(Items from a dataset)
______
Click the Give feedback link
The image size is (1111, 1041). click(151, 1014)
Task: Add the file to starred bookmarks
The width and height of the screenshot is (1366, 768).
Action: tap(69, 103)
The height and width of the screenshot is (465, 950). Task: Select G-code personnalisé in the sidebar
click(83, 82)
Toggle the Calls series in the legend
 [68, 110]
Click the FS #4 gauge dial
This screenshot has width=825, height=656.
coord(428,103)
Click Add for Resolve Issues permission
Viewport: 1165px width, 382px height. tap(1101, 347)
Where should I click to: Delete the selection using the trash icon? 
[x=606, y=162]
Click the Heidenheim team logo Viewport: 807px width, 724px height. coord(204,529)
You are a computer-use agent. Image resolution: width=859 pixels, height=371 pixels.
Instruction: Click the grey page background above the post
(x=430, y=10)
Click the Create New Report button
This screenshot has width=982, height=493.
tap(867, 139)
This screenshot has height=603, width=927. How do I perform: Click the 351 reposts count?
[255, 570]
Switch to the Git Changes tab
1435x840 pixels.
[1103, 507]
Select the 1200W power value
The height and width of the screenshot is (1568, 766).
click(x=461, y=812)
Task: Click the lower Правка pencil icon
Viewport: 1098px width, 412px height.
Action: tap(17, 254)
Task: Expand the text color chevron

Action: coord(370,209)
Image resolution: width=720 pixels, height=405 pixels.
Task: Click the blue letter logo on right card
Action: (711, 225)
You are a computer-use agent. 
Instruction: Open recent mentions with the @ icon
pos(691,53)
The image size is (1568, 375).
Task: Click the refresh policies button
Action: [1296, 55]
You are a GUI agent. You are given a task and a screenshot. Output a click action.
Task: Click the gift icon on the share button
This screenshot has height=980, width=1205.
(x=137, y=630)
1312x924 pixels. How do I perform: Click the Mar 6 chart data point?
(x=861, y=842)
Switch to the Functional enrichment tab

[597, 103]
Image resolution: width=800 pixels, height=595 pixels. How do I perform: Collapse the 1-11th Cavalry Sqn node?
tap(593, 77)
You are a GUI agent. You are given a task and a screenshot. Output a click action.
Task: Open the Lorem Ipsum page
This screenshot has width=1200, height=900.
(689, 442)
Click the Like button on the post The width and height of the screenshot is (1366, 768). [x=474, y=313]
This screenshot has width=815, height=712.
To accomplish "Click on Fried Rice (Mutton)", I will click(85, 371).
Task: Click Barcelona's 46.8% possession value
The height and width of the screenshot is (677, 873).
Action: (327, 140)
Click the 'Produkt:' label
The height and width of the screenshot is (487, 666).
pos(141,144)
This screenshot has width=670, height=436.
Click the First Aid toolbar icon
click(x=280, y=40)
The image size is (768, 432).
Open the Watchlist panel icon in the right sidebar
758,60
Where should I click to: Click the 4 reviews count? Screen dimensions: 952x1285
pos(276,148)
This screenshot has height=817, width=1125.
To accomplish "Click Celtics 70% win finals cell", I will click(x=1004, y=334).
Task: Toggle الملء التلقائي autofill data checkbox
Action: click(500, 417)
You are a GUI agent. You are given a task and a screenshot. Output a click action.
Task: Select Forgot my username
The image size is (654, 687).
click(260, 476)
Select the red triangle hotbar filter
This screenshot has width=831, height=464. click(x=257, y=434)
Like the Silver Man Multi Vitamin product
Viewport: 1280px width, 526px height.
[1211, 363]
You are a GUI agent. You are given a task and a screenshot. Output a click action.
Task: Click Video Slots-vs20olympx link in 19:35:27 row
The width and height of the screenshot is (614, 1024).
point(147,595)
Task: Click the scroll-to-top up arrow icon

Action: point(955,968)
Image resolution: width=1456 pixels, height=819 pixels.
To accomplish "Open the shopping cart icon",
______
Every record, restated word for word, should make up your reply.

**RESPONSE TO THE TASK**
Click the Give feedback link
The image size is (1111, 1041). click(151, 1014)
Task: Add the file to starred bookmarks
The width and height of the screenshot is (1366, 768).
Action: tap(69, 103)
The height and width of the screenshot is (465, 950). Task: Select G-code personnalisé in the sidebar
click(83, 82)
Toggle the Calls series in the legend
 [68, 110]
Click the FS #4 gauge dial
This screenshot has width=825, height=656.
coord(428,103)
Click Add for Resolve Issues permission
Viewport: 1165px width, 382px height. tap(1101, 347)
Where should I click to: Delete the selection using the trash icon? 
[x=606, y=162]
Click the Heidenheim team logo Viewport: 807px width, 724px height. coord(204,529)
You are a computer-use agent. Image resolution: width=859 pixels, height=371 pixels.
Instruction: Click the grey page background above the post
(x=430, y=10)
Click the Create New Report button
This screenshot has width=982, height=493.
tap(867, 139)
This screenshot has height=603, width=927. How do I perform: Click the 351 reposts count?
[255, 570]
Switch to the Git Changes tab
1435x840 pixels.
[1103, 507]
Select the 1200W power value
The height and width of the screenshot is (1568, 766).
click(x=461, y=812)
Task: Click the lower Правка pencil icon
Viewport: 1098px width, 412px height.
Action: tap(17, 254)
Task: Expand the text color chevron

Action: coord(370,209)
Image resolution: width=720 pixels, height=405 pixels.
Task: Click the blue letter logo on right card
Action: (711, 225)
You are a computer-use agent. 
Instruction: Open recent mentions with the @ icon
pos(691,53)
The image size is (1568, 375).
Task: Click the refresh policies button
Action: [1296, 55]
You are a GUI agent. You are given a task and a screenshot. Output a click action.
Task: Click the gift icon on the share button
This screenshot has height=980, width=1205.
(x=137, y=630)
1312x924 pixels. How do I perform: Click the Mar 6 chart data point?
(x=861, y=842)
Switch to the Functional enrichment tab

[597, 103]
Image resolution: width=800 pixels, height=595 pixels. How do I perform: Collapse the 1-11th Cavalry Sqn node?
tap(593, 77)
You are a GUI agent. You are given a task and a screenshot. Output a click action.
Task: Open the Lorem Ipsum page
This screenshot has width=1200, height=900.
(689, 442)
Click the Like button on the post The width and height of the screenshot is (1366, 768). [x=474, y=313]
This screenshot has width=815, height=712.
To accomplish "Click on Fried Rice (Mutton)", I will click(85, 371).
Task: Click Barcelona's 46.8% possession value
The height and width of the screenshot is (677, 873).
Action: (327, 140)
Click the 'Produkt:' label
The height and width of the screenshot is (487, 666).
pos(141,144)
This screenshot has width=670, height=436.
Click the First Aid toolbar icon
click(x=280, y=40)
The image size is (768, 432).
Open the Watchlist panel icon in the right sidebar
758,60
Where should I click to: Click the 4 reviews count? Screen dimensions: 952x1285
pos(276,148)
This screenshot has height=817, width=1125.
To accomplish "Click Celtics 70% win finals cell", I will click(x=1004, y=334).
Task: Toggle الملء التلقائي autofill data checkbox
Action: click(500, 417)
You are a GUI agent. You are given a task and a screenshot. Output a click action.
Task: Select Forgot my username
The image size is (654, 687).
click(260, 476)
Select the red triangle hotbar filter
This screenshot has width=831, height=464. click(x=257, y=434)
Like the Silver Man Multi Vitamin product
Viewport: 1280px width, 526px height.
[1211, 363]
You are a GUI agent. You are given a task and a screenshot. Output a click action.
Task: Click Video Slots-vs20olympx link in 19:35:27 row
The width and height of the screenshot is (614, 1024).
point(147,595)
Task: Click the scroll-to-top up arrow icon

Action: point(955,968)
Image resolution: width=1456 pixels, height=819 pixels.
To accomplish "Open the shopping cart icon",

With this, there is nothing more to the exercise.